Original Hocus Pocus Screenwriter Is "Disgusted" By Pro-Trump Parody Poster
Various internet services allow users to submit their own artwork to have it printed on any number [...]
Various internet services allow users to submit their own artwork to have it printed on any number of products, with original Hocus Pocus writer Mick Garris noting that he was "disgusted" by products he came across that use the poster for his family-friendly film as a way to depict a pro-Donald Trump agenda. In the years since he took office, Trump has claimed he has been the target of a "witch hunt" by Democrats, with one supporter replacing the likenesses of the film's antagonists with politicians Adam Schiff, Nancy Pelosi, and Jerry Nadler, putting Trump with an American flag as the poster's focal point.
As one of the creators of HOCUS POCUS, I am disgusted by this putrid act of evasion. This is the worst president in our history, and I object in every way his attempt to co-opt, no matter how poorly, our creation. Leave our witches alone, oh Evil One https://t.co/DUG8xop5jH pic.twitter.com/AmULVG4jR4— Mick Garris & The Post Mortem Podcast (@MickGarrisPM) October 28, 2019
"As one of the creators of HOCUS POCUS, I am disgusted by this putrid act of evasion," Garris shared on Twitter. "This is the worst president in our history, and I object in every way his attempt to co-opt, no matter how poorly, our creation. Leave our witches alone, oh Evil One."
Rather than linking to the products, Garris shared a screenshot of the parody while linking to an article about the artwork.
Hocus Pocus first debuted in theaters in the summer of 1993, putting it up against the blockbuster Jurassic Park, preventing it from becoming a major success. In recent years, the film has earned a cult following thanks to regular syndicated broadcasts on a variety of networks.
The film had a long path towards its current acclaim, with Garris having originally written his script years before it ever landed in theaters. Over the course of that journey, various other writers contributed to the project, resulting in deviations from the original concept.

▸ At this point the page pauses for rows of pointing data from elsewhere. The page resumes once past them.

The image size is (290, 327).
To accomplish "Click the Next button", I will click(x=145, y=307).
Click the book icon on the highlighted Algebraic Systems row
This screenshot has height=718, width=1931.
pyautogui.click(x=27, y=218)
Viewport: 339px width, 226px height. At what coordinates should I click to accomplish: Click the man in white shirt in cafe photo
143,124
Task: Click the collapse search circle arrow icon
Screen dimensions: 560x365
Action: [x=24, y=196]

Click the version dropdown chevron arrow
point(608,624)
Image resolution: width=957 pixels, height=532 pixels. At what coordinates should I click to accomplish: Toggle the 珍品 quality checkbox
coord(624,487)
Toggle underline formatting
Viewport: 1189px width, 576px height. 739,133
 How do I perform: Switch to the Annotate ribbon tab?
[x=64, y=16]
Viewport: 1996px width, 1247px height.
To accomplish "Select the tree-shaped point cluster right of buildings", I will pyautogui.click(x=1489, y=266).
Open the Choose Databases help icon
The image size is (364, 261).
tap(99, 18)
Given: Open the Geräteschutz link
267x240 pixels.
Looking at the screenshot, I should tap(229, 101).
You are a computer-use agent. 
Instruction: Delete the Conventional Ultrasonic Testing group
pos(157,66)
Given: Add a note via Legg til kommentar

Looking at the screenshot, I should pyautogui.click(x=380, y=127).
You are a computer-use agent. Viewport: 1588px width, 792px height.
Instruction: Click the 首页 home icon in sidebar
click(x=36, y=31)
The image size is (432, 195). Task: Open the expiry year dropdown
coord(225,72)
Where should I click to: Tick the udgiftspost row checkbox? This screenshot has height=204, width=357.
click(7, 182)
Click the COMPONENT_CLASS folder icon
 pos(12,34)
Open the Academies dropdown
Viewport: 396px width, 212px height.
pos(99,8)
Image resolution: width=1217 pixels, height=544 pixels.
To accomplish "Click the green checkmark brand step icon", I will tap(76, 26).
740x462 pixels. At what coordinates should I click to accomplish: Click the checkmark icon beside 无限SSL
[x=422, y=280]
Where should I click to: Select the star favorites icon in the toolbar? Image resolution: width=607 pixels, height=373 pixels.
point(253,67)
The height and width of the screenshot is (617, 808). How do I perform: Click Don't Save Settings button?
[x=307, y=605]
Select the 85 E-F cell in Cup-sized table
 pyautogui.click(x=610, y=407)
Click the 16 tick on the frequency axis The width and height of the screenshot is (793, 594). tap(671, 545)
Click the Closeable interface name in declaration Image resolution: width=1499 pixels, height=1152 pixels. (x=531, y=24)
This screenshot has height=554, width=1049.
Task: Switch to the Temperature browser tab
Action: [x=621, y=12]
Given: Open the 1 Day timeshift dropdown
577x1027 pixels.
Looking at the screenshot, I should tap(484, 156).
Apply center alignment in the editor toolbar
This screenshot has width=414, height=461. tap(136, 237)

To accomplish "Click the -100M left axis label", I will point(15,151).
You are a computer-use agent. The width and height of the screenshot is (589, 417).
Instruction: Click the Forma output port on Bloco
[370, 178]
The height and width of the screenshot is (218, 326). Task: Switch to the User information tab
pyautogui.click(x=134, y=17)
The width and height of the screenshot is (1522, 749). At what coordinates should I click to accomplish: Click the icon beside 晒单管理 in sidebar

Despite those changes, Garris is still immensely proud to have helped create it.
"It's a very, very happy part of my resume that I'm proud of, and that probably more people know me from that, despite my move away from family filmmaking since then, than know me in our very limited slice of the pie that our genre occupies," Garris previously shared with ComicBook.com. "If I can be involved in it as a consultant or as a director or something like that, I would be glad to be involved."
Earlier this month, reports emerged that Disney+ would be developing an official sequel to the film.